WHAT IS BEING ASKED: Once you have read the data below, print all of it exactly.

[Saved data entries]
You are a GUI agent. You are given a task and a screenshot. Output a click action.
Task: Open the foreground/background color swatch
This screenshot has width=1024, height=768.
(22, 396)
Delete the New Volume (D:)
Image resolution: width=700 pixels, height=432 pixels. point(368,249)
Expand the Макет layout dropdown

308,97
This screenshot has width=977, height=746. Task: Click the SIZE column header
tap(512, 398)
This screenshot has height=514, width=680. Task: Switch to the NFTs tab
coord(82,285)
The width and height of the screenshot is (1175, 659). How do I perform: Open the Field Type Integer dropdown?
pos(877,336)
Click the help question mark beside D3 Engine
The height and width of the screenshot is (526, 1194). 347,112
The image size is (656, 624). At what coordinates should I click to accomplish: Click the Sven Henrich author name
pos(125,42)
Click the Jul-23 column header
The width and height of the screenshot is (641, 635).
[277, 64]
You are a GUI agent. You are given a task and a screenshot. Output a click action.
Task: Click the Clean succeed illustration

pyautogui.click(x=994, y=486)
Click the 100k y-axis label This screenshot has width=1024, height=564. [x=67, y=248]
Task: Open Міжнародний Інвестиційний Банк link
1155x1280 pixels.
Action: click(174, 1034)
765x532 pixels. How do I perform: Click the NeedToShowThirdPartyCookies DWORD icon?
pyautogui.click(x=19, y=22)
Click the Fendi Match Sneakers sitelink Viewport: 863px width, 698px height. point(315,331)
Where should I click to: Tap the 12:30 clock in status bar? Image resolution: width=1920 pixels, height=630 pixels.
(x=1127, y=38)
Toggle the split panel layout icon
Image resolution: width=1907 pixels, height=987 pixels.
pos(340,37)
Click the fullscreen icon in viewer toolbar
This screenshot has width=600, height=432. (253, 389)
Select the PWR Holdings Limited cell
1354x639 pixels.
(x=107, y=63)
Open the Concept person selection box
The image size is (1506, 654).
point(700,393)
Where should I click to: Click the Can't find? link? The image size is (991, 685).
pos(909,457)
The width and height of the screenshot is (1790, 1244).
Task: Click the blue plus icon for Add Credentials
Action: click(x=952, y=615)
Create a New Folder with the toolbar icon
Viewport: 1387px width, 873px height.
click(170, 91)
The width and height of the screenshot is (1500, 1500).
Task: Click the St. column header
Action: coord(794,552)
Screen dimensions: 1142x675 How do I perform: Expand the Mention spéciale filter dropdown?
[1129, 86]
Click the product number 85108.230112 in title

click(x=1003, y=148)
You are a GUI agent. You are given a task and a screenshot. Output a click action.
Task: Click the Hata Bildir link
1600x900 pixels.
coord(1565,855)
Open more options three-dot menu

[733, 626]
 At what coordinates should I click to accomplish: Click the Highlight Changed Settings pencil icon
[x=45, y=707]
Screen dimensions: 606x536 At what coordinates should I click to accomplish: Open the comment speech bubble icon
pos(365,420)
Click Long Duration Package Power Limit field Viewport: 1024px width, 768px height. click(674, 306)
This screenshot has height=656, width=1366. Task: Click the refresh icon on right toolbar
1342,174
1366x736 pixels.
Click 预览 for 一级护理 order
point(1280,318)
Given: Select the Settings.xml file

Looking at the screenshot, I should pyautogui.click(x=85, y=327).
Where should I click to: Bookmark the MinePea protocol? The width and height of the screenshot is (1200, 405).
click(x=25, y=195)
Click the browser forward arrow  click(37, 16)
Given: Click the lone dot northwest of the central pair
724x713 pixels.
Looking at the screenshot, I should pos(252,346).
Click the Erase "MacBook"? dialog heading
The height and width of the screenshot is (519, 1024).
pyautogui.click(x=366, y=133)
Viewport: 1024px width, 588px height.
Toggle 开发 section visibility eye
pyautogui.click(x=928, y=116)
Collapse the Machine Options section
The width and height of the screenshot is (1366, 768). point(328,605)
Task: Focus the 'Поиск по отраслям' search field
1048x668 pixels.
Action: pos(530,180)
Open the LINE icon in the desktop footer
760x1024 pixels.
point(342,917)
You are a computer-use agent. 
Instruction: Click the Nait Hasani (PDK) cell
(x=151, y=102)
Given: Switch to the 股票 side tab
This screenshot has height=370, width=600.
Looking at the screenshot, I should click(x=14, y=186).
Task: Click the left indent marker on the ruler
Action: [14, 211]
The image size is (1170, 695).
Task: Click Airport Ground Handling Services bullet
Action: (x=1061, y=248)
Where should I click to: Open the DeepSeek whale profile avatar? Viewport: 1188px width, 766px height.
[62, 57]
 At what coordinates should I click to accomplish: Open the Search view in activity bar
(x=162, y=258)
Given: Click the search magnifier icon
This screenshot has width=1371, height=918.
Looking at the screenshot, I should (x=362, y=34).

PROBLEM SOLUTION:
You are a GUI agent. You are given a task and a screenshot. Output a click action.
Task: Open the foreground/background color swatch
This screenshot has width=1024, height=768.
(22, 396)
Delete the New Volume (D:)
Image resolution: width=700 pixels, height=432 pixels. point(368,249)
Expand the Макет layout dropdown

308,97
This screenshot has width=977, height=746. Task: Click the SIZE column header
tap(512, 398)
This screenshot has height=514, width=680. Task: Switch to the NFTs tab
coord(82,285)
The width and height of the screenshot is (1175, 659). How do I perform: Open the Field Type Integer dropdown?
pos(877,336)
Click the help question mark beside D3 Engine
The height and width of the screenshot is (526, 1194). 347,112
The image size is (656, 624). At what coordinates should I click to accomplish: Click the Sven Henrich author name
pos(125,42)
Click the Jul-23 column header
The width and height of the screenshot is (641, 635).
[277, 64]
You are a GUI agent. You are given a task and a screenshot. Output a click action.
Task: Click the Clean succeed illustration

pyautogui.click(x=994, y=486)
Click the 100k y-axis label This screenshot has width=1024, height=564. [x=67, y=248]
Task: Open Міжнародний Інвестиційний Банк link
1155x1280 pixels.
Action: click(174, 1034)
765x532 pixels. How do I perform: Click the NeedToShowThirdPartyCookies DWORD icon?
pyautogui.click(x=19, y=22)
Click the Fendi Match Sneakers sitelink Viewport: 863px width, 698px height. point(315,331)
Where should I click to: Tap the 12:30 clock in status bar? Image resolution: width=1920 pixels, height=630 pixels.
(x=1127, y=38)
Toggle the split panel layout icon
Image resolution: width=1907 pixels, height=987 pixels.
pos(340,37)
Click the fullscreen icon in viewer toolbar
This screenshot has width=600, height=432. (253, 389)
Select the PWR Holdings Limited cell
1354x639 pixels.
(x=107, y=63)
Open the Concept person selection box
The image size is (1506, 654).
point(700,393)
Where should I click to: Click the Can't find? link? The image size is (991, 685).
pos(909,457)
The width and height of the screenshot is (1790, 1244).
Task: Click the blue plus icon for Add Credentials
Action: click(x=952, y=615)
Create a New Folder with the toolbar icon
Viewport: 1387px width, 873px height.
click(170, 91)
The width and height of the screenshot is (1500, 1500).
Task: Click the St. column header
Action: coord(794,552)
Screen dimensions: 1142x675 How do I perform: Expand the Mention spéciale filter dropdown?
[1129, 86]
Click the product number 85108.230112 in title

click(x=1003, y=148)
You are a GUI agent. You are given a task and a screenshot. Output a click action.
Task: Click the Hata Bildir link
1600x900 pixels.
coord(1565,855)
Open more options three-dot menu

[733, 626]
 At what coordinates should I click to accomplish: Click the Highlight Changed Settings pencil icon
[x=45, y=707]
Screen dimensions: 606x536 At what coordinates should I click to accomplish: Open the comment speech bubble icon
pos(365,420)
Click Long Duration Package Power Limit field Viewport: 1024px width, 768px height. click(674, 306)
This screenshot has height=656, width=1366. Task: Click the refresh icon on right toolbar
1342,174
1366x736 pixels.
Click 预览 for 一级护理 order
point(1280,318)
Given: Select the Settings.xml file

Looking at the screenshot, I should pyautogui.click(x=85, y=327).
Where should I click to: Bookmark the MinePea protocol? The width and height of the screenshot is (1200, 405).
click(x=25, y=195)
Click the browser forward arrow  click(37, 16)
Given: Click the lone dot northwest of the central pair
724x713 pixels.
Looking at the screenshot, I should pos(252,346).
Click the Erase "MacBook"? dialog heading
The height and width of the screenshot is (519, 1024).
pyautogui.click(x=366, y=133)
Viewport: 1024px width, 588px height.
Toggle 开发 section visibility eye
pyautogui.click(x=928, y=116)
Collapse the Machine Options section
The width and height of the screenshot is (1366, 768). point(328,605)
Task: Focus the 'Поиск по отраслям' search field
1048x668 pixels.
Action: pos(530,180)
Open the LINE icon in the desktop footer
760x1024 pixels.
point(342,917)
You are a computer-use agent. 
Instruction: Click the Nait Hasani (PDK) cell
(x=151, y=102)
Given: Switch to the 股票 side tab
This screenshot has height=370, width=600.
Looking at the screenshot, I should click(x=14, y=186).
Task: Click the left indent marker on the ruler
Action: [14, 211]
The image size is (1170, 695).
Task: Click Airport Ground Handling Services bullet
Action: (x=1061, y=248)
Where should I click to: Open the DeepSeek whale profile avatar? Viewport: 1188px width, 766px height.
[62, 57]
 At what coordinates should I click to accomplish: Open the Search view in activity bar
(x=162, y=258)
Given: Click the search magnifier icon
This screenshot has width=1371, height=918.
Looking at the screenshot, I should (x=362, y=34).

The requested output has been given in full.